### [Problem set]
1: Decide whether each statement agrees with the pipeline article. Answer yes or no for each and quote the deciding words.
(a) Comments on the plan are being accepted through Feb. 4, 2013.
(b) Hilcorp spent $50 million to reinforce a berm at the facility.
(c) Construction of the pipeline would generate 12 part time jobs.
2: Copy out the rows word for word, everything from the line containing "Viewport: 1496px width, 812px" down to the line containing "Action: tap(331, 797)", both ends included.

CIE files paperwork for trans-Foreland pipe

CIRCAC says pipeline safer, Hilcorp plans to 'watch closely'
XXXXXX

State officials on Wednesday published Cook Inlet Energy’s recently-submitted plans and right-of-way application to build a 29-mile pipeline across Cook Inlet to connect west side oil production with east side processing facilities.

 

The Anchorage-based oil and gas company, a subsidiary of Miller Energy, has proposed building the pipe from its Kustatan production facility to the Nikiski – Kenai Pipeline Company Tank Farm. Construction on the 8.625-inch pipe that could transport up to 90,000 barrels of oil per day is scheduled to begin in April 2014 with the project completed by August of that same year. About 26 miles of the pipe’s path — one shaped like a horseshoe to avoid a deep underwater trench and high tidal currents between the east and west Forelands area — goes through state lands, according to a public notice.

Comments on the company’s plan are being taken by the State Pipeline Coordinator’s Office through Feb. 4, 2013.

Cook Inlet Energy CEO David Hall said last week his company has made other area producers aware of the plan and he hopes they will want to use the pipeline. Hall said he expects the line will reduce the cost of getting oil to production.

“We are excited about it,” he said. “We are hopeful as time goes on and people get more familiar with the project and comfortable with it they’ll offer more support and participate in using the line.”

Currently, Hilcorp’s and Cook Inlet Energy’s oil arrives at east side processing facilities through tankers making laps between longstanding west side infrastructure. Specifically, the Drift River tank facility, along with the Christy Lee loading platform, allow those two producers to store crude oil in tanks and pump it into tankers that haul it across the inlet to the Tesoro refinery.

However, shipping oil across the inlet has risks because of tides, currents and ice conditions. According to a recent Cook Inlet Regional Citizens Advisory Council study, it poses the greatest risk to the inlet due to tankers’ great oil capacity and concentrated operations.

A July position paper penned by CIRCAC recommended Hilcorp replace use of Drift River and its tanker system with a trans-Foreland pipeline to reduce the risk of an oil spill at the terminal location. Concerns about Drift River’s safety stem from its proximity to Mount Redoubt, an active volcano.

Over the summer, Hilcorp spent $18.5 million to reinforce a berm designed to protect the facility against mud flows caused by volcanic activity, such as what occurred during the 2009 eruption.

Cook Inlet Energy estimated the cost of the pipeline in its application at $50 million — $15 million for materials, $35 million for construction and installation. It estimated the annual cost of operating and maintaining the line at $5.2 million per year. Construction would generate 130 part time jobs in addition to the 12 positions created to operate and maintain the pipe with an estimate life of 30 years, the company wrote.

### [Entries]
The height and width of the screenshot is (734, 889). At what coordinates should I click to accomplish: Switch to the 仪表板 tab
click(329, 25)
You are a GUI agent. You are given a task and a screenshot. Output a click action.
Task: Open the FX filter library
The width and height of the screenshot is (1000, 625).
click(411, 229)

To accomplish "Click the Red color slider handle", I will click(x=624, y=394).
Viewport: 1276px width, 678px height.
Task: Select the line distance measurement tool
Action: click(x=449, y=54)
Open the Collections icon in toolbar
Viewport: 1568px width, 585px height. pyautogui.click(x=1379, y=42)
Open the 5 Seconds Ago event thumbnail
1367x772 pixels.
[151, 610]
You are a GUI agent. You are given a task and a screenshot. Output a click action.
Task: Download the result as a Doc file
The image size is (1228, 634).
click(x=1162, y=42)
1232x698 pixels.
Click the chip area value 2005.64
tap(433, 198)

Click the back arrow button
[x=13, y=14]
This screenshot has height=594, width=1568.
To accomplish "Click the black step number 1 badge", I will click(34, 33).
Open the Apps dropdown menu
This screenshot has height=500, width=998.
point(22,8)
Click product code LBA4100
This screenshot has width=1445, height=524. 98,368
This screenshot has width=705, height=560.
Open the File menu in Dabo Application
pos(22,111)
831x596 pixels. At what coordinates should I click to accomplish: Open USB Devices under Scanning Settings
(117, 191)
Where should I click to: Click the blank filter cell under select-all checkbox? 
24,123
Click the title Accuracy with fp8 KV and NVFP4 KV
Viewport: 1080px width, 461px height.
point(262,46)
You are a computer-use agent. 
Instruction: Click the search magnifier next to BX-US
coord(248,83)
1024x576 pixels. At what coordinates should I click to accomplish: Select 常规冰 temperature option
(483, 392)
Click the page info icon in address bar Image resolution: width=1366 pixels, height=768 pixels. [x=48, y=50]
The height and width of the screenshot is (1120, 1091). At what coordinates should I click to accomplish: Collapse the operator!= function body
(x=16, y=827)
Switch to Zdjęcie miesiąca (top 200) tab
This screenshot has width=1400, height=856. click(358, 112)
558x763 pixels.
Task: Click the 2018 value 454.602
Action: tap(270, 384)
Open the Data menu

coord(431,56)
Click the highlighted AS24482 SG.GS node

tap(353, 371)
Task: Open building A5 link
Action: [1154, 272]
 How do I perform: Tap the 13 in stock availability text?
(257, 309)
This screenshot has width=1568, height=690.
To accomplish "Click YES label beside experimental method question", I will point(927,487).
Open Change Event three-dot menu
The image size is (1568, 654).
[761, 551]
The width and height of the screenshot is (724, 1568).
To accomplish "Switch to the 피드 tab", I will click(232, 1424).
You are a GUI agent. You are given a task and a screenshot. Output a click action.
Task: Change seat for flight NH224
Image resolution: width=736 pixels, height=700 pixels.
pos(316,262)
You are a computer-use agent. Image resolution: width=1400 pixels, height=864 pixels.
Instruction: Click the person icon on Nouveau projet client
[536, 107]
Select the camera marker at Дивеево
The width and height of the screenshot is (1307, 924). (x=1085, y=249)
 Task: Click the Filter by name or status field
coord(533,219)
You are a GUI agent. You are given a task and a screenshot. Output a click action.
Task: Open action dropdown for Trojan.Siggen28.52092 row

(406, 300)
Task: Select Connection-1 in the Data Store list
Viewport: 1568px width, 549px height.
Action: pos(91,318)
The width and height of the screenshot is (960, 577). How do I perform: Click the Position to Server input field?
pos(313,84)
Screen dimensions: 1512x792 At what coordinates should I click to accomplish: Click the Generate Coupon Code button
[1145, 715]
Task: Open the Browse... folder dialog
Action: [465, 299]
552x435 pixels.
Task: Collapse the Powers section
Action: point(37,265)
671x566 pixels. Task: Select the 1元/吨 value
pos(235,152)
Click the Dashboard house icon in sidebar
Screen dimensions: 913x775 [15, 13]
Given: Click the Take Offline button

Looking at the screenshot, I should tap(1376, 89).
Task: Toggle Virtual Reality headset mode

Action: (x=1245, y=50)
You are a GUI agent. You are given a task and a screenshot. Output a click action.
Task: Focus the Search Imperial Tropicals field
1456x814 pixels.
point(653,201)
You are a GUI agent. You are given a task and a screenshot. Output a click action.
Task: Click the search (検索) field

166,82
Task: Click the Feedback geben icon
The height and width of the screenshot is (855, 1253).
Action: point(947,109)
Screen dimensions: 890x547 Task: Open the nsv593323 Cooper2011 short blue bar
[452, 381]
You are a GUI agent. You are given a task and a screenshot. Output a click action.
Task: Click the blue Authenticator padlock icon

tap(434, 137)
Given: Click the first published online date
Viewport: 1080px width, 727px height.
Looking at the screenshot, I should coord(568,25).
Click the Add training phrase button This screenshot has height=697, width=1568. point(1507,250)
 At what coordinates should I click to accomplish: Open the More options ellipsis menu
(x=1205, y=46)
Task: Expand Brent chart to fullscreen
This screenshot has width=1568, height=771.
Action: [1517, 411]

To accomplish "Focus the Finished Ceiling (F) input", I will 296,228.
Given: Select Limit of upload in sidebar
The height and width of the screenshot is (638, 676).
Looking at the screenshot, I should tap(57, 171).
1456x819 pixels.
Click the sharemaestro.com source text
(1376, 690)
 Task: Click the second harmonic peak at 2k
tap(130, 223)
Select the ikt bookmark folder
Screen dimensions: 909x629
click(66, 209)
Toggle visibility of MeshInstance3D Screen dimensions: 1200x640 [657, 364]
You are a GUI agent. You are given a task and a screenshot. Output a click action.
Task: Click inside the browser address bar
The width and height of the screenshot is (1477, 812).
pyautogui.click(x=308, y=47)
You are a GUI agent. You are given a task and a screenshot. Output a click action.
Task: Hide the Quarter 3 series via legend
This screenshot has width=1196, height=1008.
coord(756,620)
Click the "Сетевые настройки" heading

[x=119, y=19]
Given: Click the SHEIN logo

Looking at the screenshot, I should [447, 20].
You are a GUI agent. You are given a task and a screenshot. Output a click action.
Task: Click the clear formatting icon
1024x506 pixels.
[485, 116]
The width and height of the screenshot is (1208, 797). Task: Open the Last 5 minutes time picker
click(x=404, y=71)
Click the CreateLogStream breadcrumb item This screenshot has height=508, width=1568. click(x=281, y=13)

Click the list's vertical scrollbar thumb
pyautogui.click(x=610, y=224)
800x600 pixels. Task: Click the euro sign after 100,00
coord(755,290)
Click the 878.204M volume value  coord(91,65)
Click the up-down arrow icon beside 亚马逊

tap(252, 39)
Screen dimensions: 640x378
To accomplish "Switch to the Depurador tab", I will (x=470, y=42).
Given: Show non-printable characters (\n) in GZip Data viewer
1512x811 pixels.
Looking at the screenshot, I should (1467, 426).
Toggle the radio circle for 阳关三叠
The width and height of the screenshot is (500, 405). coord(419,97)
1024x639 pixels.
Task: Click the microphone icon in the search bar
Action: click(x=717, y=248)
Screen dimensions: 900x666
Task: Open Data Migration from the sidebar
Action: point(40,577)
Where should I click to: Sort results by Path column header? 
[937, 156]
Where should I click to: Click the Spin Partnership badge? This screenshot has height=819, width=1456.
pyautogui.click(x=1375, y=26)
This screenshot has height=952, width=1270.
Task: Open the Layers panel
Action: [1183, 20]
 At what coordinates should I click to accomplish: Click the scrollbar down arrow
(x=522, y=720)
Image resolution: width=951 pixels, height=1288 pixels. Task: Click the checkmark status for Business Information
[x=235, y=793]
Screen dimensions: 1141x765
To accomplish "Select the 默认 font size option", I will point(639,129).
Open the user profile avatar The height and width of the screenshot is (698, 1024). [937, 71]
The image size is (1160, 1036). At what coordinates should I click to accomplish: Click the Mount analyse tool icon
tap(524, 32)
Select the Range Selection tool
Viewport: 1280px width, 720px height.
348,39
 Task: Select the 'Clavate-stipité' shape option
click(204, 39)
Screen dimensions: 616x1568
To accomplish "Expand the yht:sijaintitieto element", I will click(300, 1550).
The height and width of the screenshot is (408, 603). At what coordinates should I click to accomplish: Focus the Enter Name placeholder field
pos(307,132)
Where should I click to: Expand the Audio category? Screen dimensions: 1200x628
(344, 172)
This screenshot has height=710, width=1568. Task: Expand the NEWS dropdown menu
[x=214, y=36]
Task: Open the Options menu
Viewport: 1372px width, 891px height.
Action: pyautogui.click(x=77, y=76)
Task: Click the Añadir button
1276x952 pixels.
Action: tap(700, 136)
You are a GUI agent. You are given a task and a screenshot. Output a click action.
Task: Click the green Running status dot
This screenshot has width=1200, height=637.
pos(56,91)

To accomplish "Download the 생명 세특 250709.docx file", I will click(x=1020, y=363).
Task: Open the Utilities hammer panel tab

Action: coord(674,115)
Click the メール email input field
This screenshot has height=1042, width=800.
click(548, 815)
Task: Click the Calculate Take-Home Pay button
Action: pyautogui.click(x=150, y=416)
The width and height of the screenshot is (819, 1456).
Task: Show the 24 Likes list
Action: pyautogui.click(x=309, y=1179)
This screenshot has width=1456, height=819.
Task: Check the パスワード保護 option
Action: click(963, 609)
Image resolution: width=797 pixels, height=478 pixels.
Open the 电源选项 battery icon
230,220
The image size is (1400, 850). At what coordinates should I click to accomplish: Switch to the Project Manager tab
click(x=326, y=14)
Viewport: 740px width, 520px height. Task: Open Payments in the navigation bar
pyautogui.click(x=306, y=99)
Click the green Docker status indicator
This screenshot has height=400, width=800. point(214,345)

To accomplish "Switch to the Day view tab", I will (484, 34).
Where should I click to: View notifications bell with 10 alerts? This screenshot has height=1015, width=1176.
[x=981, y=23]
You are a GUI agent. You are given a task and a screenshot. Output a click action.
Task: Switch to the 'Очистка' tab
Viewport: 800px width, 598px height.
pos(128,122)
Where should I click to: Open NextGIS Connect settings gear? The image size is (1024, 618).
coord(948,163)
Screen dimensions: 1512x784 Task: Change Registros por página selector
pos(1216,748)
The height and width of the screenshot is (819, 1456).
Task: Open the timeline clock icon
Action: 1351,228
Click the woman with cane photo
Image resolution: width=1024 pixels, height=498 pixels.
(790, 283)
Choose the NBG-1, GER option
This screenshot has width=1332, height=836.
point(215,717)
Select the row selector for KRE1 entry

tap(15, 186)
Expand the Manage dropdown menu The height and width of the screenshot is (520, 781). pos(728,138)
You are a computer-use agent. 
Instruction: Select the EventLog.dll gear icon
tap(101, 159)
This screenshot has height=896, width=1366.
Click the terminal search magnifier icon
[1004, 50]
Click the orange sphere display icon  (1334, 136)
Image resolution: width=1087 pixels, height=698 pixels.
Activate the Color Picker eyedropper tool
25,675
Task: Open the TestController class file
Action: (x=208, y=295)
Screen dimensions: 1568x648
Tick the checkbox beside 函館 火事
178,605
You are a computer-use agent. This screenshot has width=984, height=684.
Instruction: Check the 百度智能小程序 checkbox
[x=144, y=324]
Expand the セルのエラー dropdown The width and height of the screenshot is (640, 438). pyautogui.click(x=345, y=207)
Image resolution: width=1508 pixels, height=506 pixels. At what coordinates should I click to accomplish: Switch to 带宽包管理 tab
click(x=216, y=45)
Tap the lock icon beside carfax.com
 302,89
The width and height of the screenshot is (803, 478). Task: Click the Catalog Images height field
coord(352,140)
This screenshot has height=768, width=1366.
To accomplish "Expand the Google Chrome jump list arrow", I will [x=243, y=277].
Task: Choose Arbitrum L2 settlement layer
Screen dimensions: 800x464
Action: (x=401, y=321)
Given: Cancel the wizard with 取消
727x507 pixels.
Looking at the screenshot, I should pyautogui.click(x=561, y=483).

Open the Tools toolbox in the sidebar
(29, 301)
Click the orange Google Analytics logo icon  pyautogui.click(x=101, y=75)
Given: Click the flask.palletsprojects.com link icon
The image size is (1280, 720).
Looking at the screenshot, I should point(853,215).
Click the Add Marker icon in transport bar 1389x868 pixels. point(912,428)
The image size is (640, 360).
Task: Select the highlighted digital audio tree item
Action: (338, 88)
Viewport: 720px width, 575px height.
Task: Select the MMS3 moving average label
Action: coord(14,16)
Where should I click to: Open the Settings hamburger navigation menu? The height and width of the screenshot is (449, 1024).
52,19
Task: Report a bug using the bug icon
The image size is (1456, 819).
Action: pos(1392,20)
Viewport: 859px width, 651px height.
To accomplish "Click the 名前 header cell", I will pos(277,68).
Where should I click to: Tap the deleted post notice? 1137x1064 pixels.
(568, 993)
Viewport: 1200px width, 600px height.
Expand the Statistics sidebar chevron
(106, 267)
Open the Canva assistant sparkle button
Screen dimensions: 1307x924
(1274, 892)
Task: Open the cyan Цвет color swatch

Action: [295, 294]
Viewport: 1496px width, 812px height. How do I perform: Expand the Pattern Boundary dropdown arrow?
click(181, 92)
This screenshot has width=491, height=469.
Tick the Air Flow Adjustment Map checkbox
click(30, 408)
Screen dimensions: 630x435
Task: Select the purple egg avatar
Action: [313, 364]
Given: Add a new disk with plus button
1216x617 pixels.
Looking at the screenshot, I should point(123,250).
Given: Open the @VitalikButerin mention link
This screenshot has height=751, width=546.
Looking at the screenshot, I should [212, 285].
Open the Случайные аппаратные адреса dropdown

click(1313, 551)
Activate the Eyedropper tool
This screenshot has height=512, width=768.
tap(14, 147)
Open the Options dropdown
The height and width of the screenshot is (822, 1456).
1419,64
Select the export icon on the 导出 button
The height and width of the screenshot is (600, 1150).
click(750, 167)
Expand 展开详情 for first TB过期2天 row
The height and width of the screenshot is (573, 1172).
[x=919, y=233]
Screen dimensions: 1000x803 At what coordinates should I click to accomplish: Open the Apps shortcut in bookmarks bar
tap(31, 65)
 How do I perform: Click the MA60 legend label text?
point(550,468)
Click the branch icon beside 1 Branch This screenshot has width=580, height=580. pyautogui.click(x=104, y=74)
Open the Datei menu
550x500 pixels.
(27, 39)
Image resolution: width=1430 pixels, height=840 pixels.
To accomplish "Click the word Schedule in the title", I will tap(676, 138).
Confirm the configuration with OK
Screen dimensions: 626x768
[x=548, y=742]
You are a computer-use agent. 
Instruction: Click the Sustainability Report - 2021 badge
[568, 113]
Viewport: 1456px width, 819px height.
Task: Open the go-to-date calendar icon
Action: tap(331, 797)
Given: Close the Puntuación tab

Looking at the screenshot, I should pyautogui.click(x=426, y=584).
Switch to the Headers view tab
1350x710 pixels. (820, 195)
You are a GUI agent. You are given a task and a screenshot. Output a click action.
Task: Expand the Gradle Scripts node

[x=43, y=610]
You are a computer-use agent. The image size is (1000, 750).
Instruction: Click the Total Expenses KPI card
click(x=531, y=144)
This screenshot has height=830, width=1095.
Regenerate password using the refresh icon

### [Task-by-task results]
1:
(a) Yes: "being taken by the State Pipeline Coordinator’s Office through Feb. 4, 2013"
(b) No: "Hilcorp spent $18.5 million to reinforce a berm"
(c) No: "Construction would generate 130 part time jobs"

2:
Viewport: 1496px width, 812px height. How do I perform: Expand the Pattern Boundary dropdown arrow?
click(181, 92)
This screenshot has width=491, height=469.
Tick the Air Flow Adjustment Map checkbox
click(30, 408)
Screen dimensions: 630x435
Task: Select the purple egg avatar
Action: [313, 364]
Given: Add a new disk with plus button
1216x617 pixels.
Looking at the screenshot, I should point(123,250).
Given: Open the @VitalikButerin mention link
This screenshot has height=751, width=546.
Looking at the screenshot, I should [212, 285].
Open the Случайные аппаратные адреса dropdown

click(1313, 551)
Activate the Eyedropper tool
This screenshot has height=512, width=768.
tap(14, 147)
Open the Options dropdown
The height and width of the screenshot is (822, 1456).
1419,64
Select the export icon on the 导出 button
The height and width of the screenshot is (600, 1150).
click(750, 167)
Expand 展开详情 for first TB过期2天 row
The height and width of the screenshot is (573, 1172).
[x=919, y=233]
Screen dimensions: 1000x803 At what coordinates should I click to accomplish: Open the Apps shortcut in bookmarks bar
tap(31, 65)
 How do I perform: Click the MA60 legend label text?
point(550,468)
Click the branch icon beside 1 Branch This screenshot has width=580, height=580. pyautogui.click(x=104, y=74)
Open the Datei menu
550x500 pixels.
(27, 39)
Image resolution: width=1430 pixels, height=840 pixels.
To accomplish "Click the word Schedule in the title", I will tap(676, 138).
Confirm the configuration with OK
Screen dimensions: 626x768
[x=548, y=742]
You are a computer-use agent. 
Instruction: Click the Sustainability Report - 2021 badge
[568, 113]
Viewport: 1456px width, 819px height.
Task: Open the go-to-date calendar icon
Action: tap(331, 797)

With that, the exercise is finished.